BRASH: Certainly we devote an enormous amount of effort to communicating, not just with the financial markets, as you say, but with the wider public. Having said that, it's much easier for me to do that in New Zealand than it is for Alan Greenspan to do it in the United States. We've got fewer than 4 million people, and it is plausible for me to talk during any 12-month period with all the key financial journalists and all the key financial writers. We have an extensive background briefing program with the media which I do personally. We had one of the wire services and one of the other main journals to lunch yesterday and we have another group today, so a lot of background briefings with the media, a lot of public speaking, most of it off the record. We find that if I'm speaking on the record, of course, financial markets expect there to be some kind of message for them in the speech and they pore over every word to see what they can find. I do probably six or eight of those on-the-record speeches a year. I probably do another 80 or 100 off-the-record speeches to Rotary Clubs, to meetings with farmers, manufacturers, church groups, anyone who will put together an audience almost, all over the country.

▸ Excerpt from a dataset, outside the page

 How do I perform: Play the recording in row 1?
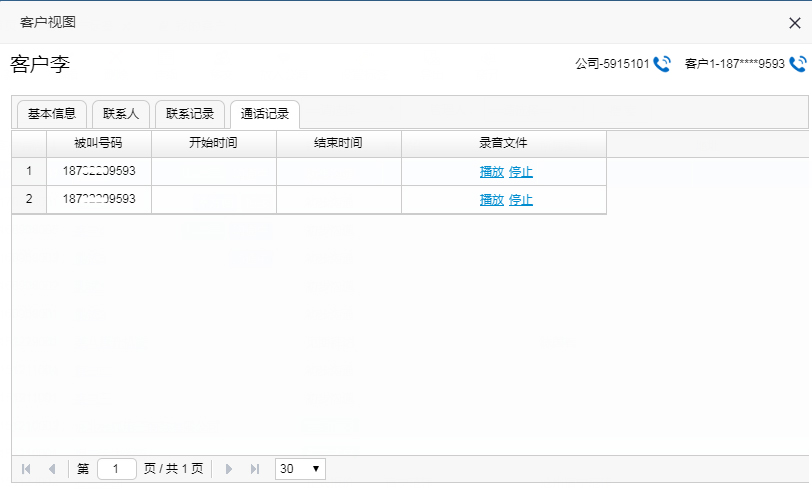(x=491, y=172)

In the last few weeks of 1998, I did 23 meetings over 10 working days, right throughout the country, a so-called road show. This was aimed specifically at small to middle-sized businesses and was the result of a comment which a broker made to me some time back. He said, Look, you're doing a fine job of communicating with the big corporates and with the banks, but you're not getting to the small companies. I said, I can't. I don't even have a good mailing list. (We send out a couple of thousand copies, or 1,500 anyway, of all my on-the-record speeches to a wide range of addressees.) The broker said, But every small business has got a bank relationship, and every bank's got an interest in having their small business clients understand what's driving monetary policy. Ask the banks to invite their small business clients to a meeting which you host and you speak at. So we did, first in 1995 and again late in 1998. And at those 23 meetings we had just about 5,000 people, a little over 200 people on average per meeting, some of them smaller than that, some of them a lot bigger. We take public communication very seriously.

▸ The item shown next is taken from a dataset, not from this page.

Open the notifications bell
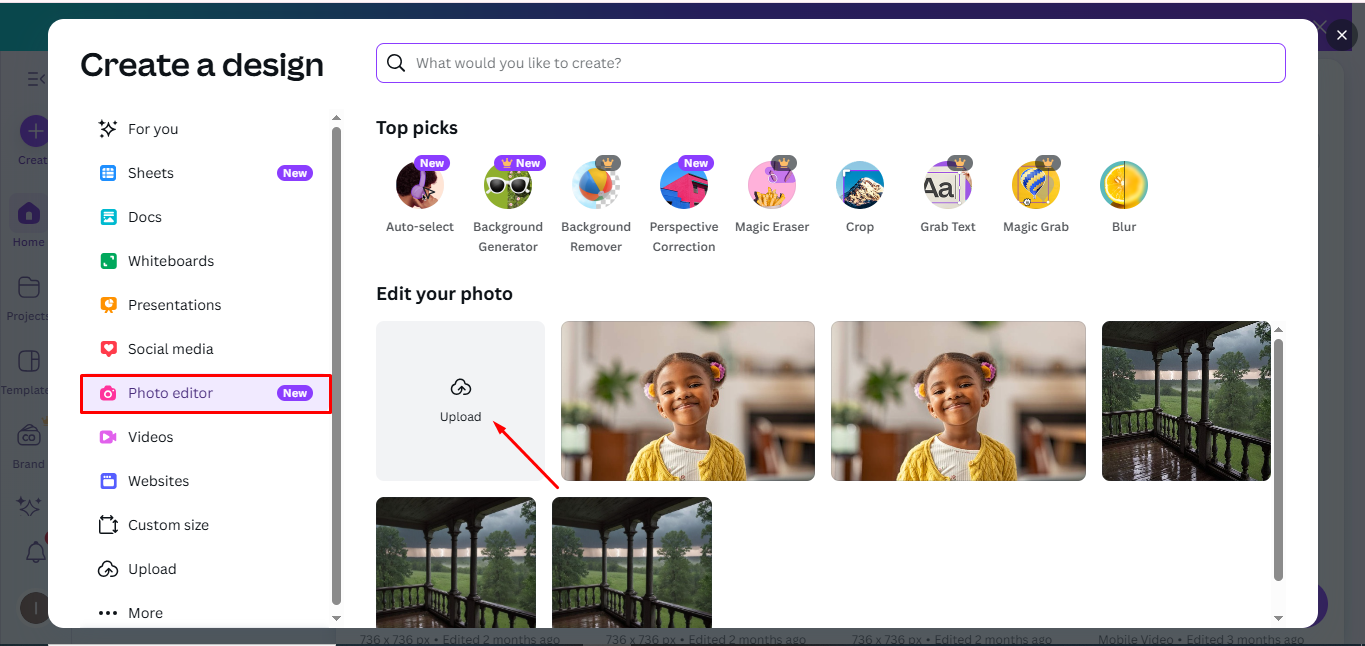Viewport: 1365px width, 646px height. (x=35, y=552)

Another project, for which we commissioned a journalist, was to create a brochure on the investment implications of low inflation. We had sold price stability as a public good, and we hadn't communicated very effectively that this has implications for the way that people manage their own affairs, for savings, investments, etc. Well, we normally print 3,000 to 5,000 copies of a brochure, but we decided to go crazy and print 10,000 of these. For the first time ever we actually advertised in each of the main daily papers, just once, and the Sunday papers. Within four days the 10,000 had gone. Certainly it was free, there was no charging. I was almost embarrassed at how basic it was. But we've had to reprint it and reprint it and reprint it. We decided to call it quits at 70,000.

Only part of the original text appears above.